Mesajı Okuyun
Old 04-08-2006, 12:40   #4
son yolcu

 
Varsayılan

sayın Ahmetsacit
Geçenlerde almanyada yaşayan bir ahbabımın şu sözlerini size aktarmakla başlamak istiyorum;maddi olarak büyük sıkıntılar içinde olduğunu ve alman hükümetine iltica için başvuru yaptığını kocası ile boşanarak yine aynı evde oturmaya devam edeceklerini söyledi..yasal olarak ne gibi götürüsünün olduğunu sorduğumda ise almanyada yaşayan birçok türk vatandaşının aynı şekilde yaptığını söyledi,birkaçsene türkiyeye ayak basamayacağınıda ekledi
Özetle dünyanın heryerinde karşımıza çıkabilen ve çıkan bir sorun bu, suçun caydırıcılığını tartışmak isterim sizinle...Örneğin 'a' zatı birine duyduğu öfkeyi cinayete dönüştürme planları içerisinde ve bu iş için 'b' zatını azmettiriyor ve cinayeti 'b'zatına işlettiriyor..olayın vuku ğu bulmasının ardından yasal süreç başlıyor ve 'b' zatı ipe giderken 'a' zatı azmettirmekten hapis cezası alıyor (geçmiş senelerde yaşanmış bir olaydır) Sonuç itibari ile yapan kadar yaptıranında suçlu olduğuna karar vermiş oluyor adalet...
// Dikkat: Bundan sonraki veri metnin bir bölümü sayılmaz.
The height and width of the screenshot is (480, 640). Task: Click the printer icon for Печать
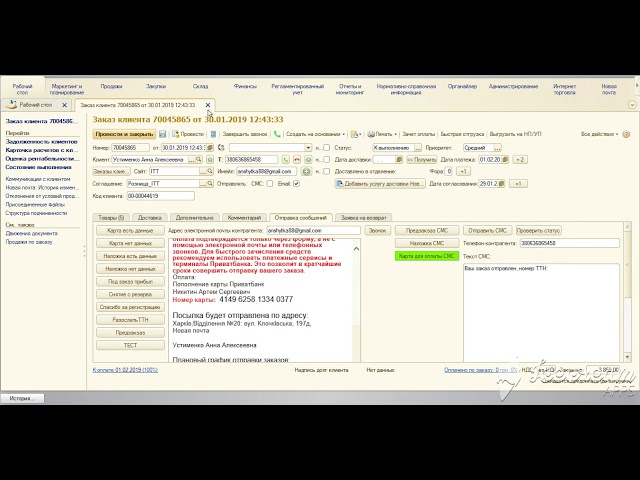(x=371, y=134)
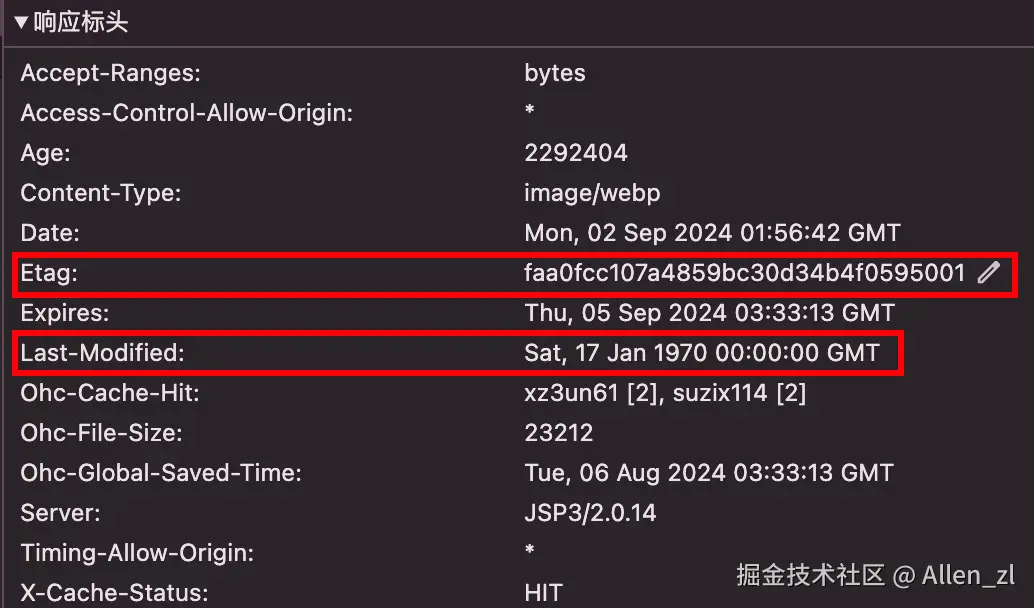Select the Etag header name
The width and height of the screenshot is (1034, 608).
pos(49,274)
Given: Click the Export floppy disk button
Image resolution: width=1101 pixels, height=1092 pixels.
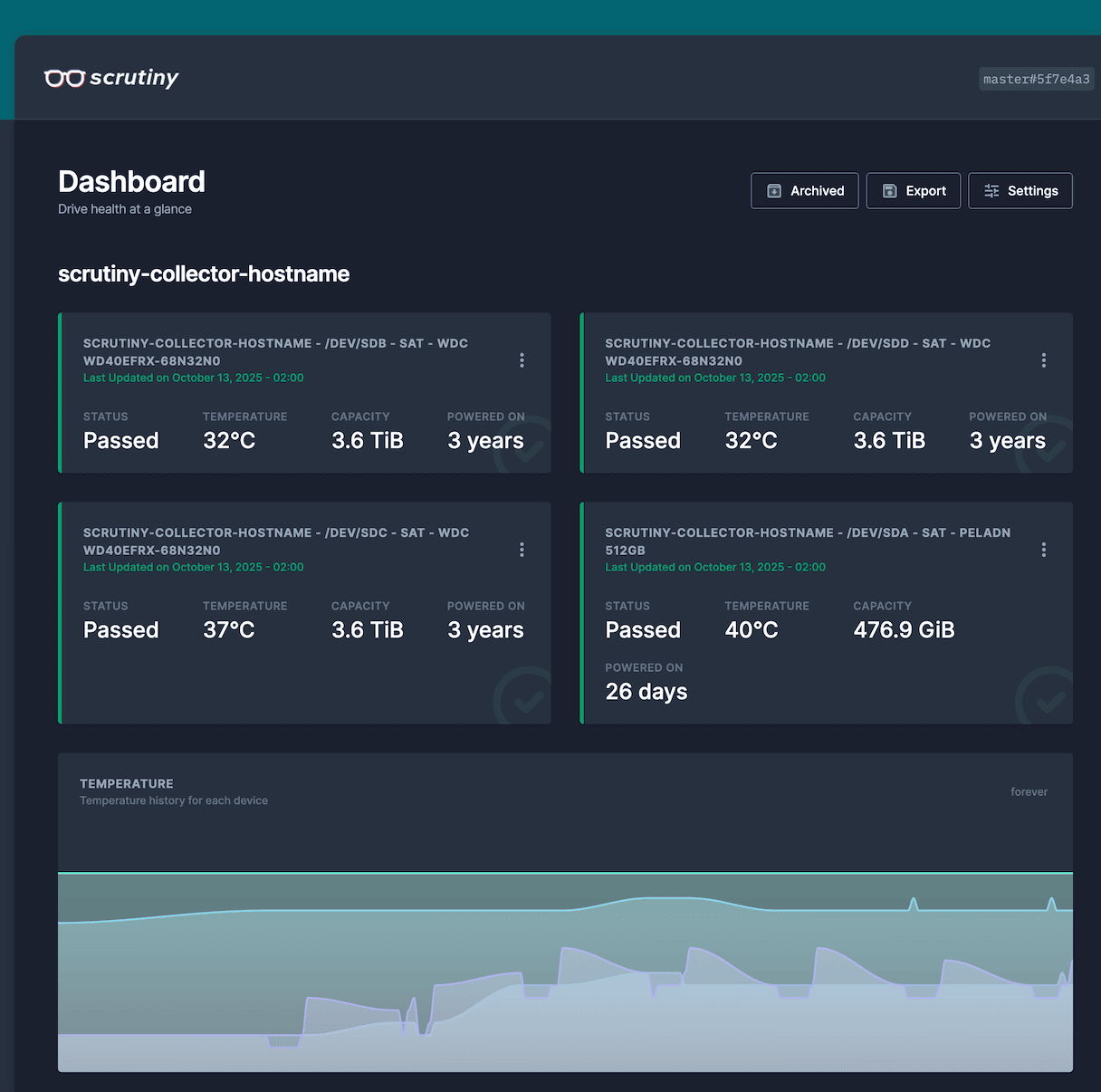Looking at the screenshot, I should click(x=913, y=191).
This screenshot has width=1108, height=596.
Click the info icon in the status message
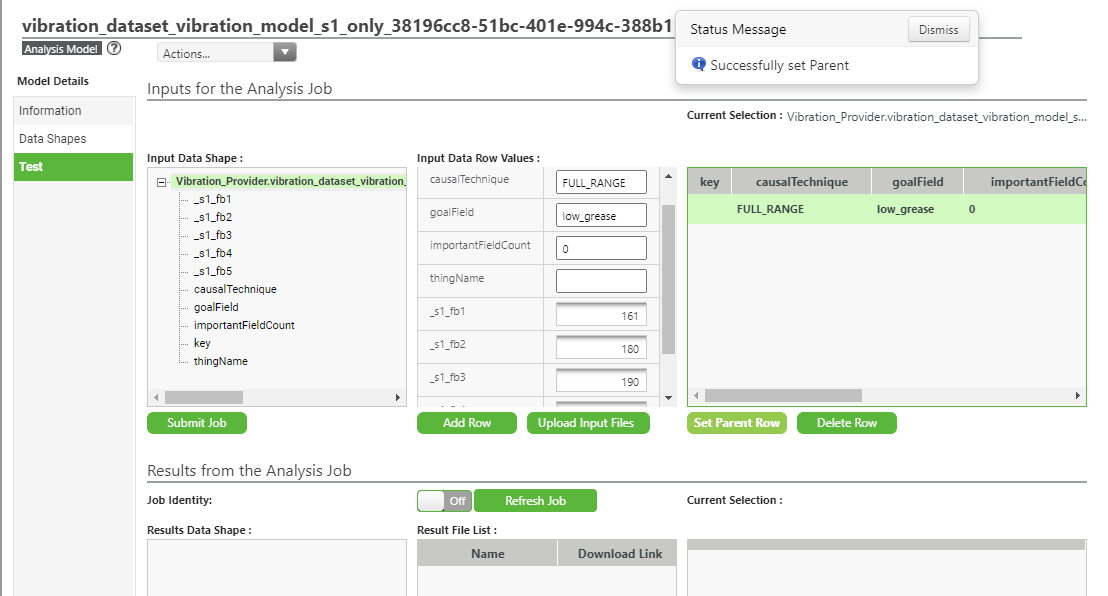pyautogui.click(x=698, y=63)
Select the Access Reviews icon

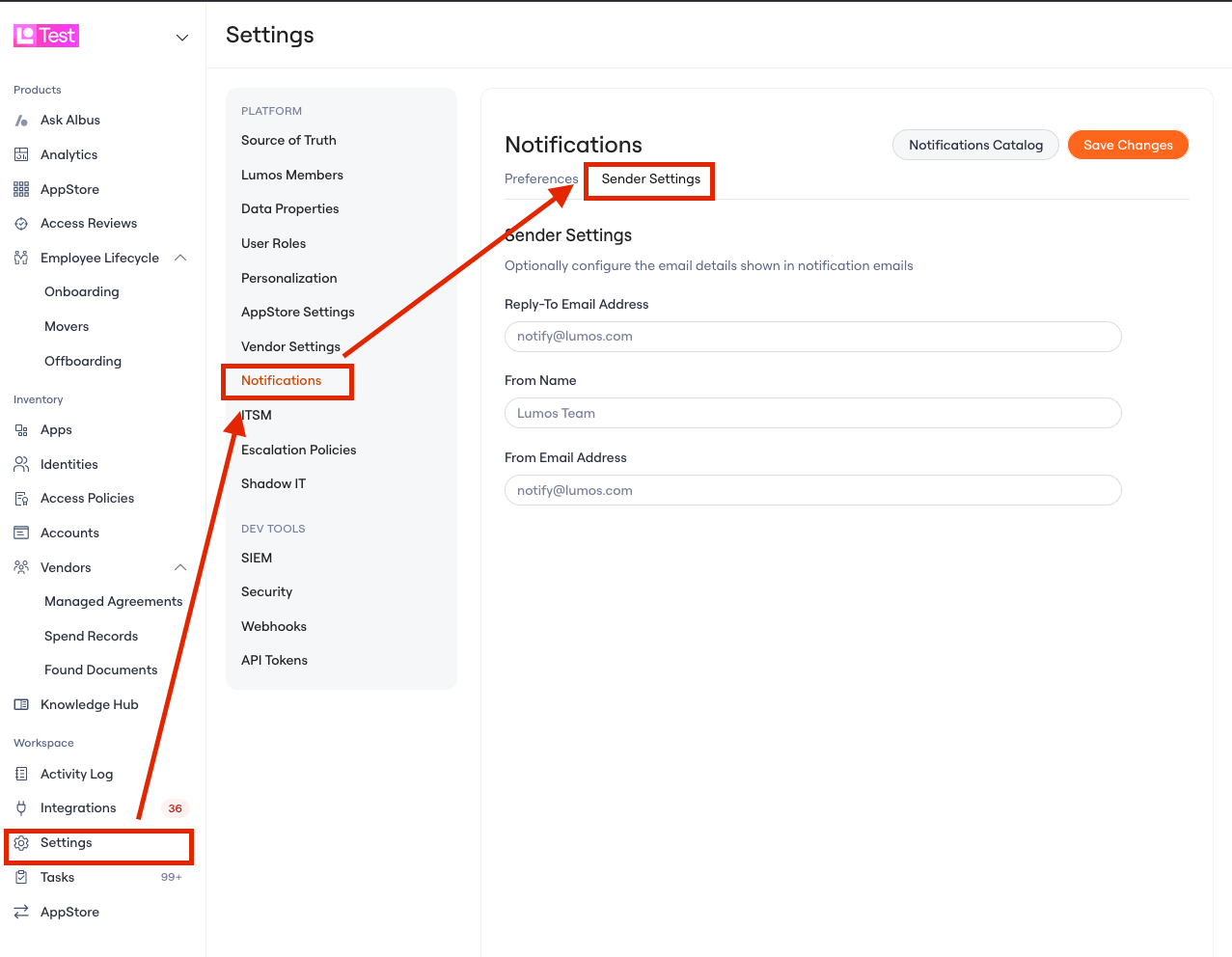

Ben işi bu yönüyle değerlendirmek isterim,anlatığınız olayda suçu işleyen ceza almıştır lakin ardındaki azmettirici faktörler gözardı edilmiştir.''hayat şartları''dedikleri olgunun ''yaşamama şartlarına''dönüştürüldüğü bir sistemde butür olayların görülmesi kaçınılmazdır.Şöyleki bir ailenin aylık harcamaları gözönüne aldığımızda bir devlet memurunun açlık sınırına dayandığını görüyoruz,sabah sekiz akşam altı çalışan bir memurun ek bir iş yaptığını o da yetmediği zaman illegal yollara başvurduğu aşikardır..anlatmış olduğunuz olayın çevremizde birçok örneği vardır... Özetle bıçaklayanın yanında bıçağı ele verenide yargılamalıyız ..yani sistemi..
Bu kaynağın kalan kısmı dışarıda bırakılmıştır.